Runtime Capability Declaration

Workers can declare their capabilities in three ways (in order of precedence):

  1. Environment Variable (highest priority):

    ATTUNE_WORKER_RUNTIMES="shell,python"
    
  2. Configuration File:

    worker:
      capabilities:
        runtimes: ["shell", "python"]
    
  3. Auto-detection (fallback):

    • Check for runtime binaries in PATH
    • Default to ["shell"] if nothing else is detected

Worker Image Variants

1. Base Worker (Shell Only)

  • Image: attune-worker:base
  • Capabilities: ["shell"]
  • Use Case: Lightweight workers for shell scripts, basic automation
  • Base OS: Debian slim
  • Size: ~580MB

2. Python Worker

  • Image: attune-worker:python
  • Capabilities: ["shell", "python"]
  • Use Case: Python actions, scripts with dependencies
  • Base OS: Python 3.11 slim
  • Size: ~1.2GB
  • Includes: pip, virtualenv, common Python libraries (requests, pyyaml, jinja2, python-dateutil)

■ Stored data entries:
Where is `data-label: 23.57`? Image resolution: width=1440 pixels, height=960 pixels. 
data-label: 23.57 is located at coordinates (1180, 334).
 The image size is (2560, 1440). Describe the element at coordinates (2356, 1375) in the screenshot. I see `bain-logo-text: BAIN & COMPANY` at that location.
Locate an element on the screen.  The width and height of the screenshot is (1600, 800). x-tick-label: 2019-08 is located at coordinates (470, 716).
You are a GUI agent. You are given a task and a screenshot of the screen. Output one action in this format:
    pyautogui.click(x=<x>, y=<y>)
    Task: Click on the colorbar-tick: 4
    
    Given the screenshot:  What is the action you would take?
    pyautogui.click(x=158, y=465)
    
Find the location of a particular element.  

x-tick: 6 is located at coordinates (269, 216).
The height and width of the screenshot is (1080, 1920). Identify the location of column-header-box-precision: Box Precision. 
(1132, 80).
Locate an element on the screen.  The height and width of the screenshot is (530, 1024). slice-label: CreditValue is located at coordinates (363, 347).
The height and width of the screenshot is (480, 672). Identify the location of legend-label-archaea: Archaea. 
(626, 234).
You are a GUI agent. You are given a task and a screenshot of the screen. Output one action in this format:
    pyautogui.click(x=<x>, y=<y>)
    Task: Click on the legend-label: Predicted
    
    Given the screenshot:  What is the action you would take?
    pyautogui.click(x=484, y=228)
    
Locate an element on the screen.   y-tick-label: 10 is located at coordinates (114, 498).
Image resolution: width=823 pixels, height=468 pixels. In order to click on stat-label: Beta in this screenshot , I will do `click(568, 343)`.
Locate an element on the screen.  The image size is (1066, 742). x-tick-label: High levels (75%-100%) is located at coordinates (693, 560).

■ Apply what you read:
[a] Answer these questions using the worker runtime passage.
(i) Which way of declaring capabilities has the highest priority?
(ii) What do workers default to when auto-detection finds nothing else?
(iii) What is the approximate size of the Python worker image?
[b] Quote the worker runtime passage starting at "2. Python Worker" and ending at "pyyaml, jinja2, python-dateutil)".

■ Response list:
[a]
(i) The environment variable.
(ii) ["shell"]
(iii) About 1.2GB.

[b]
2. Python Worker

  • Image: attune-worker:python
  • Capabilities: ["shell", "python"]
  • Use Case: Python actions, scripts with dependencies
  • Base OS: Python 3.11 slim
  • Size: ~1.2GB
  • Includes: pip, virtualenv, common Python libraries (requests, pyyaml, jinja2, python-dateutil)